Render every line of the items below as a Markdown table with the columns "No." and "Line," skipping blank lines and leaving out the pictures.
==== Supplied material ====
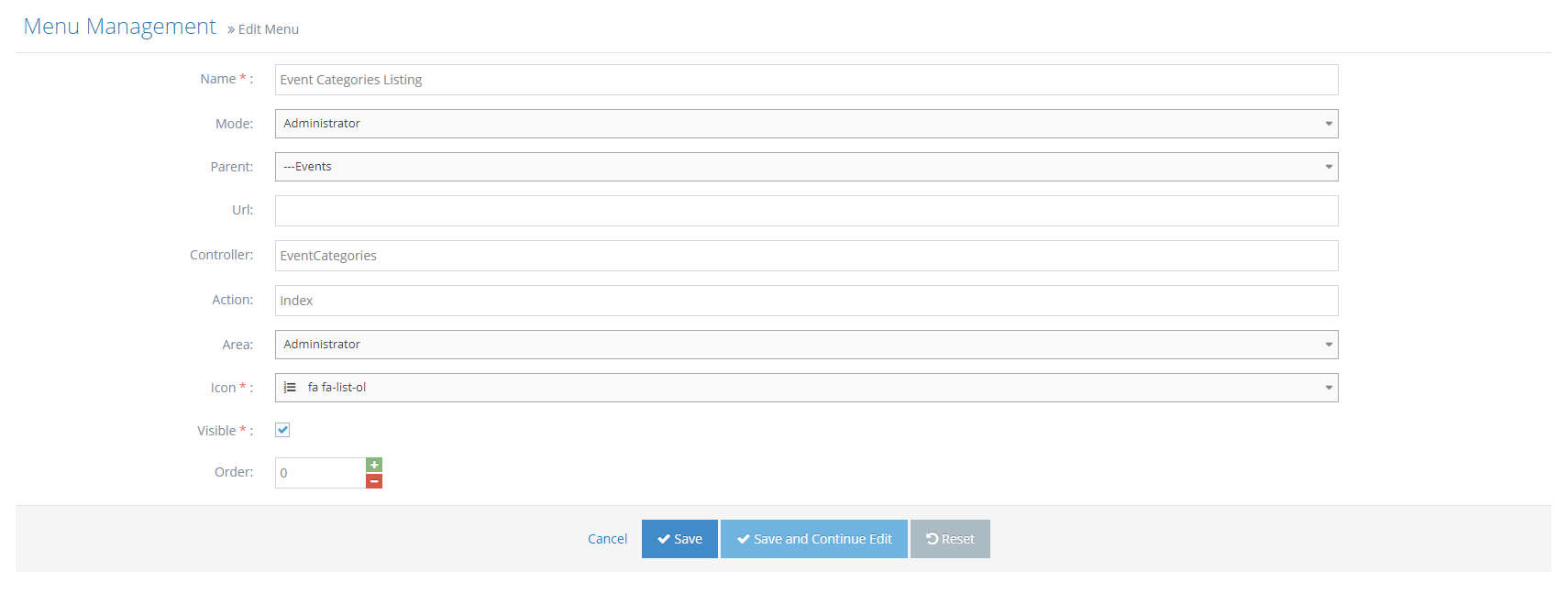Click the Order number input showing 0
The height and width of the screenshot is (593, 1568).
318,472
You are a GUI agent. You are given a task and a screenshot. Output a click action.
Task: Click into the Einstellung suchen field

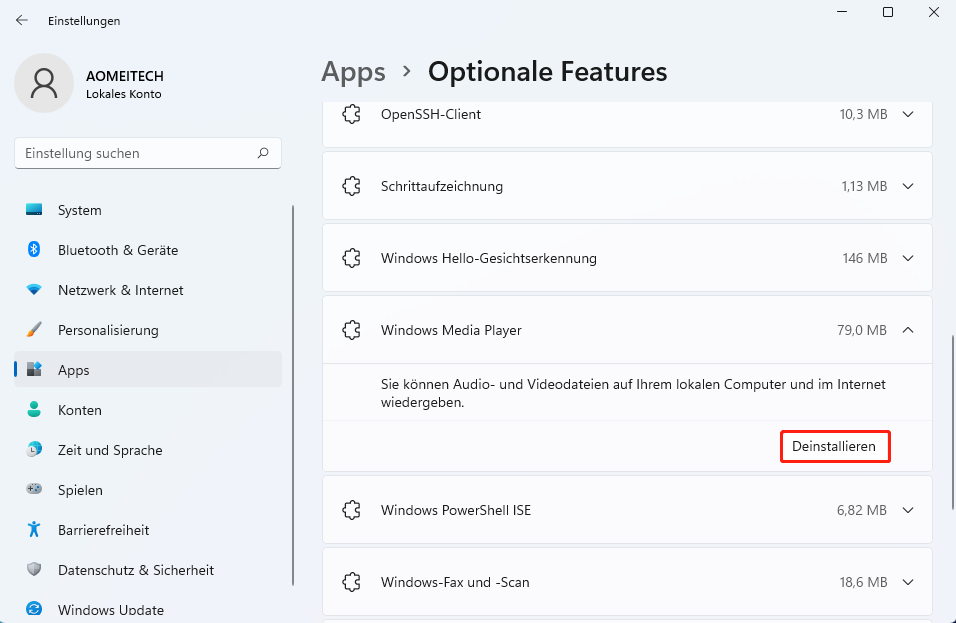coord(135,153)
====
== Response to this task ==
| No. | Line |
|---|---|
| 1 | Click the Order number input showing 0 |
| 2 | The height and width of the screenshot is (593, 1568). |
| 3 | 318,472 |
| 4 | You are a GUI agent. You are given a task and a screenshot. Output a click action. |
| 5 | Task: Click into the Einstellung suchen field |
| 6 | coord(135,153) |